How Base64URL Appears in JWTs
A JWT looks like random text — three groups of characters separated by dots. Each group is Base64URL-encoded. Once you understand which part contains what, decoding a JWT becomes a useful debugging technique rather than an opaque operation.
JWT structure
A JWT has three parts separated by dots: header, payload, and signature. Each is independently Base64URL-encoded:
eyJhbGciOiJIUzI1NiIsInR5cCI6IkpXVCJ9
.eyJzdWIiOiJ1c2VyXzEyMyIsImV4cCI6MTc0MzAwMDAwMH0
.SflKxwRJSMeKKF2QT4fwpMeJf36POk6yJV_adQssw5cDecode the first part: {"alg":"HS256","typ":"JWT"} — the algorithm and token type.

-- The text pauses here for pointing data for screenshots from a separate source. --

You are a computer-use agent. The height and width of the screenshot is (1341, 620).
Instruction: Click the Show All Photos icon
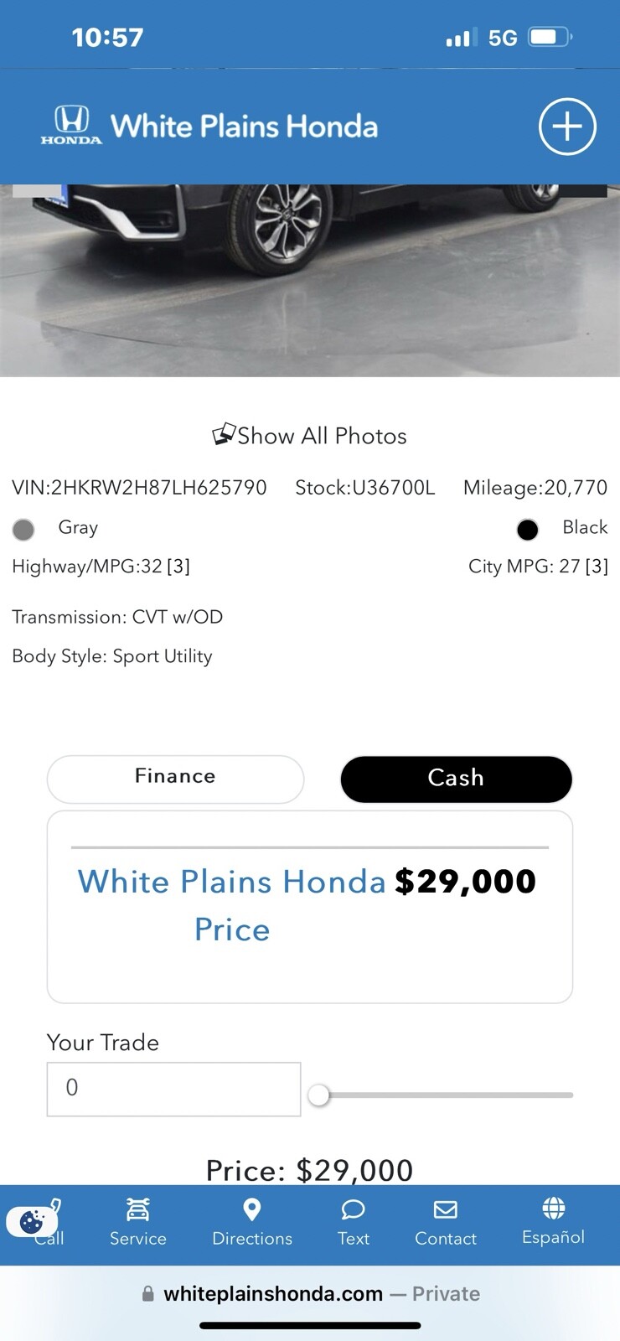tap(223, 435)
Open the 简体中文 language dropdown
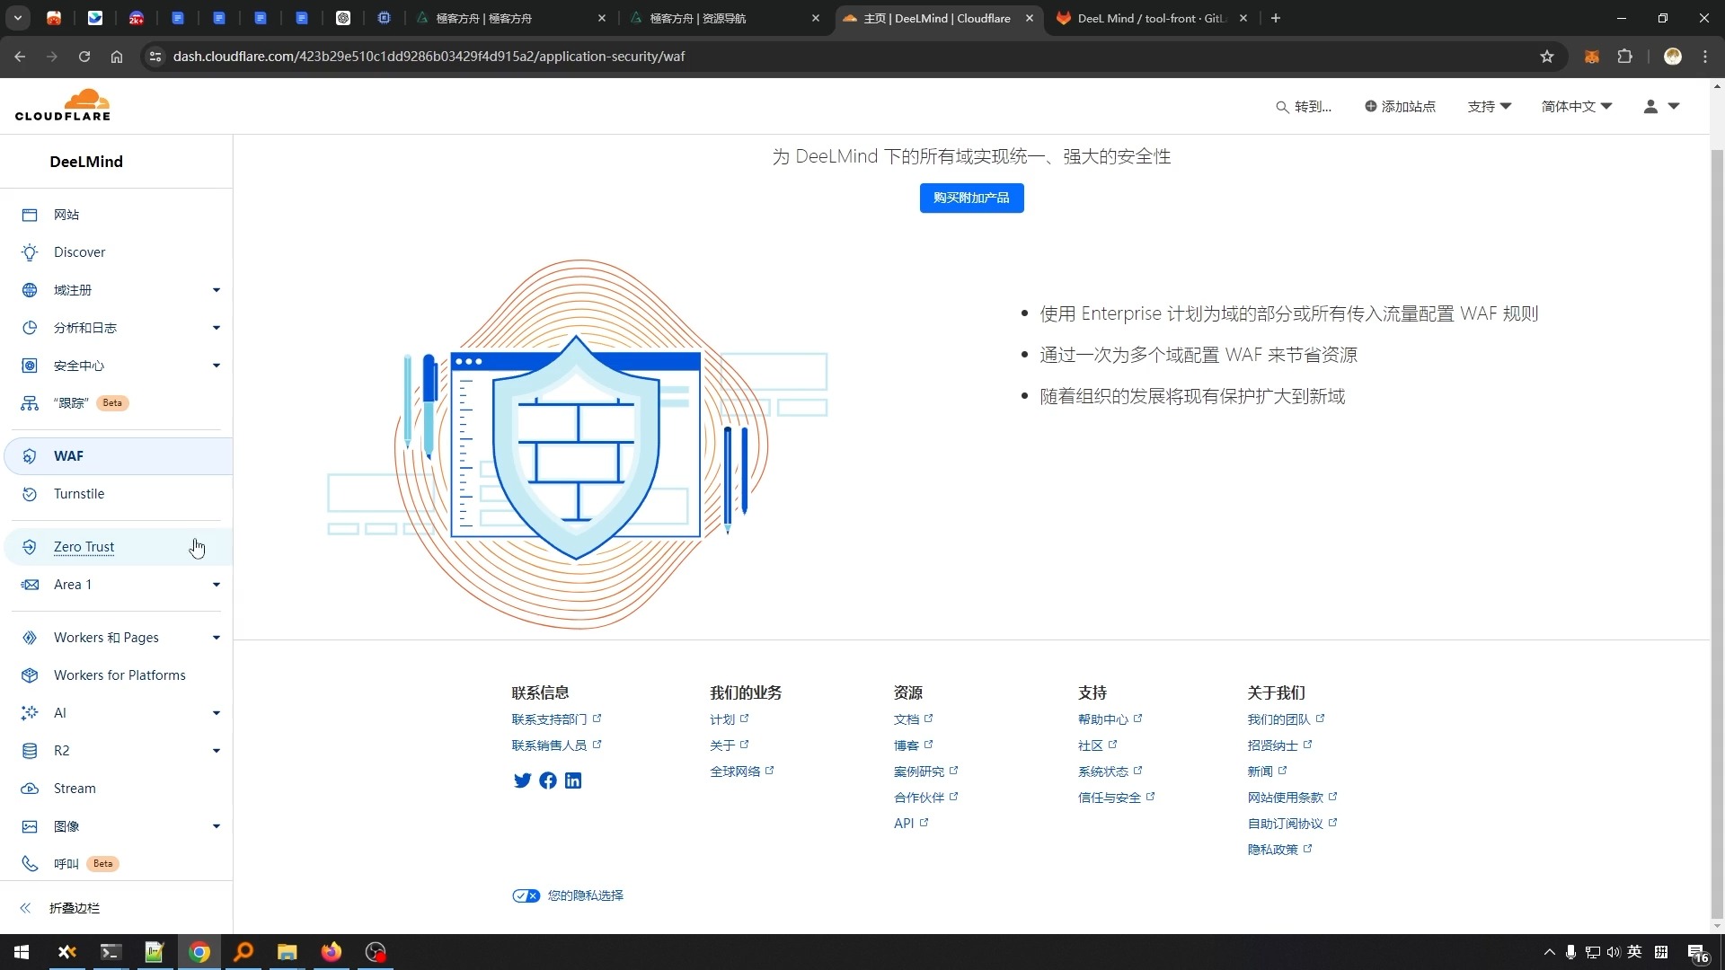Image resolution: width=1725 pixels, height=970 pixels. coord(1576,106)
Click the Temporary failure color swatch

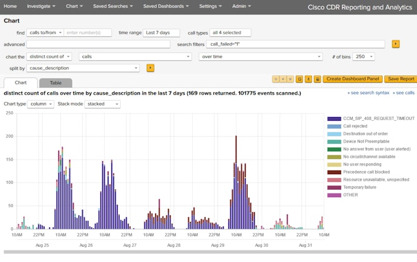pyautogui.click(x=334, y=187)
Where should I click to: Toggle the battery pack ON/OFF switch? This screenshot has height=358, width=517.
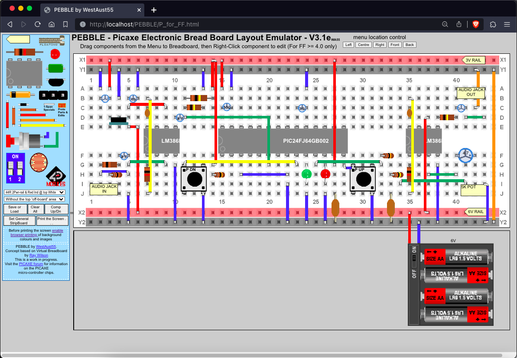414,257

Decode the second part: {"sub":"user_123","exp":1743000000} — the claims: user ID and expiry timestamp.
The third part is the cryptographic signature — not human-readable JSON, just the signature bytes encoded as Base64URL.
Why Base64URL, not standard Base64
Standard Base64 uses + and / as the 62nd and 63rd characters, and pads with =. These have special meaning in URLs: + means a space, / is a path separator, = separates query string keys from values.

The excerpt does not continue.